Material for this task >>
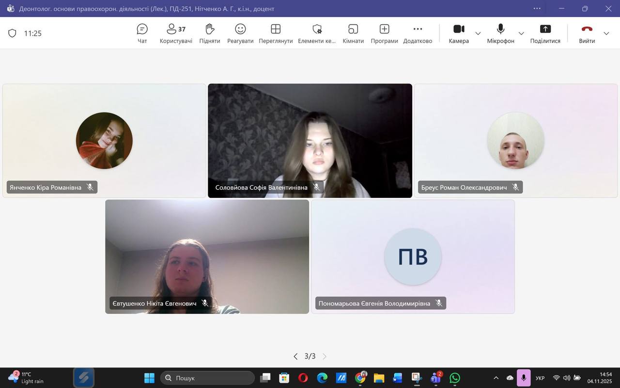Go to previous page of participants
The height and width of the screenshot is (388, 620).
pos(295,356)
* * *
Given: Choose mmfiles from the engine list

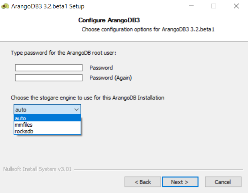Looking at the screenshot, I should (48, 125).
...
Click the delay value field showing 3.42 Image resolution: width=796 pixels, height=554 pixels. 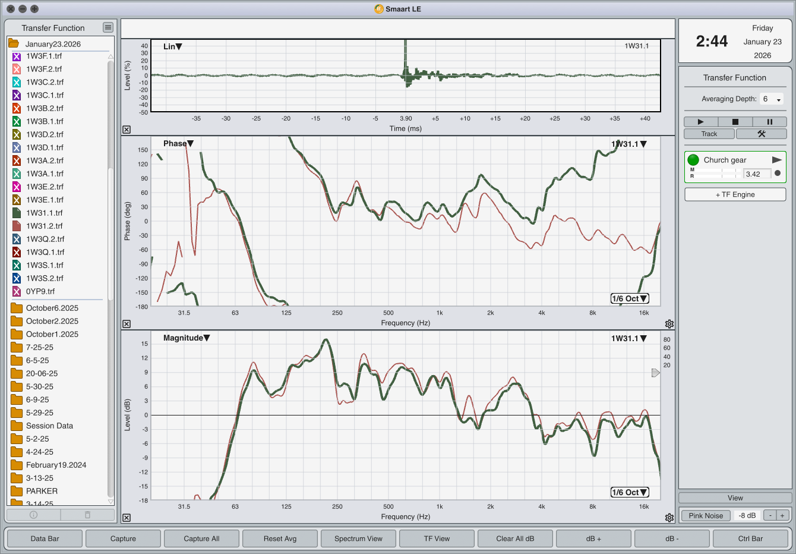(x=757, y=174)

Short exercise >>
Express the stretch of items from the line containing "Go to previous page of participants" through the line containing "pos(295,356)" as a numbered list, leaving out blank lines and the pictures.

Response below >>
1. Go to previous page of participants
2. The height and width of the screenshot is (388, 620).
3. pos(295,356)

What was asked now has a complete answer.